The model will allow for providers to work in a specific region and leverage a beneficiary’s existing provider relationships to develop a care delivery solution that accounts for local needs in the region. Model participants will coordinate care and clinical management for beneficiaries in original Medicare in their region, which may include care management services, telemedicine, and help for beneficiaries to understand which providers have a history of delivering better results in a cost-efficient manner. To that end, providers may decide to create a network of preferred providers that enter into alternative payment arrangements.

The model is building off of CMS’ Direct Contracting model and will be launched in as many as 15 regions initially, including potentially Atlanta, Dallas, Miami, and Philadelphia.

How Does it Work?

There will be two voluntary payment systems for participating providers: total capitation and partial capitation. Under total capitation, providers opt into a monthly capitated payment that is equal to the projected decline in fee-for-service spending and are responsible for any downstream payments to other providers. Under partial capitation, providers will get a monthly payment equal to the reduced fee-for-service billings between 1 and 50%.

The financial methodology will weigh a provider’s performance against the region’s performance benchmark, which will be based on the historic Medicare fee-for-service spending in the region. Quality measures will also account for 1% of the model’s benchmark in the first year, a figure that will then increase to 3% in the third performance year and beyond.

Looking Forward

CMMI plans to evaluate the model under two separate three-year performance periods. The first period will take applications this year (expected March 1 – April 2) and run from January 1, 2022 to December 31, 2024, while the second period will open for applications in 2024 and run from January 1, 2025 through December 31, 2027.

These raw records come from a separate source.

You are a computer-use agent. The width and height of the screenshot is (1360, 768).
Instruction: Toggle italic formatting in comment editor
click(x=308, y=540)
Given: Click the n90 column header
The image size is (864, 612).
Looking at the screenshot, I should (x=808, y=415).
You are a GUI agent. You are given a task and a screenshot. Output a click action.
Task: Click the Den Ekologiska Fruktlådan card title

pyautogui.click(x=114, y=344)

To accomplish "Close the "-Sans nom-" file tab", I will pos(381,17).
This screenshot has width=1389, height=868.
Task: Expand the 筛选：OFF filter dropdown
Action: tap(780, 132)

Beneficiaries that are included in the model will keep their original Medicare benefits and their out-of-pocket costs will not increase. Providers will be able to offer new benefits, though, such as wellness programs, coupons for OTC drugs, or other health services, such as dental or vision. CMS’ goal is to have at least three direct contracting entities in each region.

CMS Statement

“This model allows participating entities to build integrated relationships with healthcare providers and invest in population health in a region to better coordinate care, improve quality, and lower the cost of care for Medicare beneficiaries in a community,” said Seema Verma, former CMS Administrator.